Republic F-105D-5-RE (S/N 59-1719) in flight. (U.S. Air Force photo)(From a 1950's release) "A test pilot lines up with the Air Force's newest supersonic jet, the Republic F-105, and an assortment of the armamnet said to give the one man fighter-bomber as much destructive power as an entire big bomber formation of World War II. External stores displayed are (foreground) 2.75 in. rockets; Vulcan cannon (directly behind pilot) which can fire 6,000 rounds per minute of 20mm ammunition shown on either side. Boxes directly behind contain electronic equipment. Left side (L-R): first row: rocket launcher; air-to-air missiles with launcher; second row: fire bomb; chaff dispenser; 450 gallon wing fuel tank; "buddy" refueling tank; third row: fire bomb; two 750 pound bombs; 1000 pound bomb; bomb-carrying pylons; (extreme top left) flare dispenser. Right side next to plane (top to bottom) nuclear weapon bombing trainer; secret nuclear weapons; next vertical row: practice bombs; bomb bay fuel tank. (Note: all other items, including the pylons behind the practice bombs, are duplicates.) The F-105 carries nuclear wepons externally of internally. the "half shell" object to the left of the nose is the center fuselage nuclear bomb-carrying pylon." (U.S. Air Force photo) Republic F-105D-30-RE (S/N 62-4234) in flight with full bomb load. (U.S. Air Force photo)

From the start of ROLLING THUNDER it was apparent more aircraft were required – and not just to cover the mounting losses from AAA and a new threat, the SA-2 surface-to-air missile. The size of the target set was growing as the decision makers back in Washington planed a graduated and sustained air campaign to influence North Vietnam’s behavior. In September, after having traded their two-seat F-105Fs for single seat F-105Ds, the 334th departed its temporary location at Homestead (Seymour Johnson’s runway was being repaved) for Takhli Royal Thai AFB by way of Hickam AFB. Positioned in central Thailand, Takhli was equidistant to North and South Vietnam, but the F-105s were destined for sorties to the far more treacherous North. Arriving on September 2nd, the 334th would be assigned to the 355th TFW which was permanently re-located from McConnell AFB.

Problem:
Please reproduce the F-105 passage between "From the start" and "from McConnell AFB.", inclusive, without changing any word or mark.

Data listing:
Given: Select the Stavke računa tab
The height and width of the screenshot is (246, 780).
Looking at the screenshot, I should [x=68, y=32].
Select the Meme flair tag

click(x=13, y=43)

Exercise solution:
From the start of ROLLING THUNDER it was apparent more aircraft were required – and not just to cover the mounting losses from AAA and a new threat, the SA-2 surface-to-air missile. The size of the target set was growing as the decision makers back in Washington planed a graduated and sustained air campaign to influence North Vietnam’s behavior. In September, after having traded their two-seat F-105Fs for single seat F-105Ds, the 334th departed its temporary location at Homestead (Seymour Johnson’s runway was being repaved) for Takhli Royal Thai AFB by way of Hickam AFB. Positioned in central Thailand, Takhli was equidistant to North and South Vietnam, but the F-105s were destined for sorties to the far more treacherous North. Arriving on September 2nd, the 334th would be assigned to the 355th TFW which was permanently re-located from McConnell AFB.